Nicolas Casiez | Senior Analytics Manager at Decathlon
CONVERSION RATE: Important metric as is it provides a quantitative indicator to measure the site's ability to generate it purpose, such as sales, sign-ups, or clicks. By analyzing conversion rates, analysts and business teams can deepdive in the funnel, conduct evidence-based testing and optimizations to enhance user experience, checkout process, and overall site performance.
CUSTOMER LIFETIME VALUE (CLV): An other valuable metric ! CLV offers a long-term perspective on a customer's total value, guiding strategic decisions and resource allocation. It helps identify high-value customers, assess marketing effectiveness, brand attachment, and can help to predict churn. Adopting a CLV-focused approach promotes customer satisfaction and profitability, ensuring sustainable growth to the business!
ARPU: This 3rd metric is crucial for e-commerce as it evaluates revenue generated per customer. It helps business teams to adjust customer retention strategies, segmentations, and it's also an important metric to consider in order to 'wisely' optimize pricing strategies.
Maria McGourty | Data Analytics Manager at Lidl Ireland
1. Expansion of the total size of the ecommerce market: While Lidl is currently only engaging in certain ecommerce areas, we always keep a keen eye on how the overall ecommerce market performs and which concepts appeal to customers the most. Things can change here even quicker than in 'traditional' retail areas, so it is vital to keep yourself up to date!
2. Customer retention and churn: Gaining a new customer is always harder and more costly than retaining and rewarding existing customers.

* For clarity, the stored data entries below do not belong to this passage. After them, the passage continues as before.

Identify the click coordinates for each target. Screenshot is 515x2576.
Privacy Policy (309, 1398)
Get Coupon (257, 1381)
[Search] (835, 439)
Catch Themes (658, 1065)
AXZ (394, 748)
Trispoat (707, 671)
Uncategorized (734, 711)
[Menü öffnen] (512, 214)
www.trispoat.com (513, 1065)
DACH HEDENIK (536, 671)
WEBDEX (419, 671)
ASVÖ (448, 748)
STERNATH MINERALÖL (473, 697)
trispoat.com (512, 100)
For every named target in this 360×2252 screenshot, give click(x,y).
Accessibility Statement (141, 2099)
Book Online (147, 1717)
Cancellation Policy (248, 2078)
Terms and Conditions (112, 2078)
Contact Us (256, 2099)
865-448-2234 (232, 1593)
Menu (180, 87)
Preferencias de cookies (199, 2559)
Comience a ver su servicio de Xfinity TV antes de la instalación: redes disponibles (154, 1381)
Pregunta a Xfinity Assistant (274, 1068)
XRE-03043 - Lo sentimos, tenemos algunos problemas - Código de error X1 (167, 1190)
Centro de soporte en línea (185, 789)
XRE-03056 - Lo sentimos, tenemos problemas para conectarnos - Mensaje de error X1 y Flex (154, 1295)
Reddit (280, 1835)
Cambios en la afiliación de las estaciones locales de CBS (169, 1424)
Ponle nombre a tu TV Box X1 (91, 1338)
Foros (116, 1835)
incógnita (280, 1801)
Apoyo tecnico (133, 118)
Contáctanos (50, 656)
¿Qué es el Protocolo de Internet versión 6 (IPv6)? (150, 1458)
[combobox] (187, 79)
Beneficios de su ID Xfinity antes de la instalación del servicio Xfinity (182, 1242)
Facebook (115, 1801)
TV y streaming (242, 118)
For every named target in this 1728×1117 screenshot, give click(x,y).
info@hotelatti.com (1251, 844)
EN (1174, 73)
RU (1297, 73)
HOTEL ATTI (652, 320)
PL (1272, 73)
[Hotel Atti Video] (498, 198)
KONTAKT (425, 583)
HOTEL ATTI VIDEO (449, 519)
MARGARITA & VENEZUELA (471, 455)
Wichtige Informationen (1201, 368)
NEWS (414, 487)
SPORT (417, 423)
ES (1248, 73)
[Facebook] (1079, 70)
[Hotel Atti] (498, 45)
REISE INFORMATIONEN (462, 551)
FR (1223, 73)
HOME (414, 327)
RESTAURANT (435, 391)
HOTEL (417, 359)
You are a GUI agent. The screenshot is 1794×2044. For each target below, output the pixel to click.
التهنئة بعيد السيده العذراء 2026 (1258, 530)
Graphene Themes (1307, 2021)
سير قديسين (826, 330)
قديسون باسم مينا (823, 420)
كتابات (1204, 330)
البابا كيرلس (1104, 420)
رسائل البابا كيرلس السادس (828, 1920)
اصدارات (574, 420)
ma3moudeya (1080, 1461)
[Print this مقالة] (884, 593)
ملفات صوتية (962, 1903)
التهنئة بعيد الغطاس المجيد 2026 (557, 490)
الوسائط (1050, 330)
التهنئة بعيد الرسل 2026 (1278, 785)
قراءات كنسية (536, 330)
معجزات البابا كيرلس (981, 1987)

Building a good reputation and loyalty with customers is just as important online as it is with brick and mortar business.
3. Promotion performance: Do customers only engage for special offers, or are they realising their full shopping potential through your ecommerce channel? This will also affect ROI of promotion spend and overall profitability, which is crucial to any retailer.
Trevor Ballard | Director | E-Commerce Analytics & Strategy at Carewell
1. LTV to CAC Ratio - this is the holy grail of E-Commerce assessments and ultimate leadership compass guiding strategic decision making; are we most efficiently deploying acquisition dollars across marketing channels, are we acquiring the "right" customer that achieves a positive return quickly enough on their acquisition cost, do we have the potential to scale the business with increased marketing budgets, and will we be profitable at scale?
2. Net Promoter Score - E-commerce companies without a proprietary product to sell dont have natural moats: theyre bringing goods online for the convenience of the consumer to deliver right to their doorstep as opposed to a retailer or other etailer. Inevitably, friction arises in this highly competitive landscape; however, it is crucial not to surrender to the potential loss of customers due to a single negative experience. Take Chewy for example - odds are you've seen at least one viral linkedin post about how Chewy's customer service team has gone above and beyond to 'wow' their customers and turn pain points into viral opportunities that yield even more acquisitions. Their hawk-like focus on NPS/customer experience is a significant driving force behind their customer retention.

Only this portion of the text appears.